# [Task to carry out]
Set down the entries below exactly as written.

# [Stored data entries]
_ _ _ _ _
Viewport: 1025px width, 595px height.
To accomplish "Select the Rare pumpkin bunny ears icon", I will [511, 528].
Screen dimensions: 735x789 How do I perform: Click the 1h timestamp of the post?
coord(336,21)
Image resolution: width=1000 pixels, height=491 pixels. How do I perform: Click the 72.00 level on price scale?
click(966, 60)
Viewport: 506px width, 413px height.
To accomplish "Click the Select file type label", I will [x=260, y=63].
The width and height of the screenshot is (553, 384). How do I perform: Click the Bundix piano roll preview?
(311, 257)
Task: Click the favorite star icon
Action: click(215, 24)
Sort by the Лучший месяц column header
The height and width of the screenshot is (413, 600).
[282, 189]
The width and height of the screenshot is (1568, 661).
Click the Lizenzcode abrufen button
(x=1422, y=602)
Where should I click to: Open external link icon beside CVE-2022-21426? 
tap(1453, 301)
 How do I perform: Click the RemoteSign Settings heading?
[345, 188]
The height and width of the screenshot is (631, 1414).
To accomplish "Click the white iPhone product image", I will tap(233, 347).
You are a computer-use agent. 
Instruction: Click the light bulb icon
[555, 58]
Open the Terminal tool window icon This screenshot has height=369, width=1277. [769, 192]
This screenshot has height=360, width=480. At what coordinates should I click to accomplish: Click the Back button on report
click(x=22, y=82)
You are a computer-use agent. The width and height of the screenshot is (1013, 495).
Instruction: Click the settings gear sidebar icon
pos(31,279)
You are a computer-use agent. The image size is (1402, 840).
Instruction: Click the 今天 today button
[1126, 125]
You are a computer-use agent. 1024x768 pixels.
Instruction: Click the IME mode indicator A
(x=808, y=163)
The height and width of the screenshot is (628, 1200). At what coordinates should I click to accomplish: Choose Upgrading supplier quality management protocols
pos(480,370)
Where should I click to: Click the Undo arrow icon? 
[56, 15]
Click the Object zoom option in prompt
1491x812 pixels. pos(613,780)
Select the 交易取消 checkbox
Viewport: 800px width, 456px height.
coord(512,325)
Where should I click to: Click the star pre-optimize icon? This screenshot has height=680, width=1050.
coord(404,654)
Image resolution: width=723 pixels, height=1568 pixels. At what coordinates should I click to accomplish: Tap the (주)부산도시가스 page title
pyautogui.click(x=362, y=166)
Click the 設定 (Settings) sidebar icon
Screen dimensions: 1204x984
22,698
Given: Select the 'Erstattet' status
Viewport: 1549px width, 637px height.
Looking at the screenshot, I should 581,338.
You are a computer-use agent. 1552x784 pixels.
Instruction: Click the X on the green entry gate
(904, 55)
_ _ _ _ _
# [Result]
Viewport: 1025px width, 595px height.
To accomplish "Select the Rare pumpkin bunny ears icon", I will [511, 528].
Screen dimensions: 735x789 How do I perform: Click the 1h timestamp of the post?
coord(336,21)
Image resolution: width=1000 pixels, height=491 pixels. How do I perform: Click the 72.00 level on price scale?
click(966, 60)
Viewport: 506px width, 413px height.
To accomplish "Click the Select file type label", I will [x=260, y=63].
The width and height of the screenshot is (553, 384). How do I perform: Click the Bundix piano roll preview?
(311, 257)
Task: Click the favorite star icon
Action: click(215, 24)
Sort by the Лучший месяц column header
The height and width of the screenshot is (413, 600).
[282, 189]
The width and height of the screenshot is (1568, 661).
Click the Lizenzcode abrufen button
(x=1422, y=602)
Where should I click to: Open external link icon beside CVE-2022-21426? 
tap(1453, 301)
 How do I perform: Click the RemoteSign Settings heading?
[345, 188]
The height and width of the screenshot is (631, 1414).
To accomplish "Click the white iPhone product image", I will tap(233, 347).
You are a computer-use agent. 
Instruction: Click the light bulb icon
[555, 58]
Open the Terminal tool window icon This screenshot has height=369, width=1277. [769, 192]
This screenshot has height=360, width=480. At what coordinates should I click to accomplish: Click the Back button on report
click(x=22, y=82)
You are a computer-use agent. The width and height of the screenshot is (1013, 495).
Instruction: Click the settings gear sidebar icon
pos(31,279)
You are a computer-use agent. The image size is (1402, 840).
Instruction: Click the 今天 today button
[1126, 125]
You are a computer-use agent. 1024x768 pixels.
Instruction: Click the IME mode indicator A
(x=808, y=163)
The height and width of the screenshot is (628, 1200). At what coordinates should I click to accomplish: Choose Upgrading supplier quality management protocols
pos(480,370)
Where should I click to: Click the Undo arrow icon? 
[56, 15]
Click the Object zoom option in prompt
1491x812 pixels. pos(613,780)
Select the 交易取消 checkbox
Viewport: 800px width, 456px height.
coord(512,325)
Where should I click to: Click the star pre-optimize icon? This screenshot has height=680, width=1050.
coord(404,654)
Image resolution: width=723 pixels, height=1568 pixels. At what coordinates should I click to accomplish: Tap the (주)부산도시가스 page title
pyautogui.click(x=362, y=166)
Click the 設定 (Settings) sidebar icon
Screen dimensions: 1204x984
22,698
Given: Select the 'Erstattet' status
Viewport: 1549px width, 637px height.
Looking at the screenshot, I should 581,338.
You are a computer-use agent. 1552x784 pixels.
Instruction: Click the X on the green entry gate
(904, 55)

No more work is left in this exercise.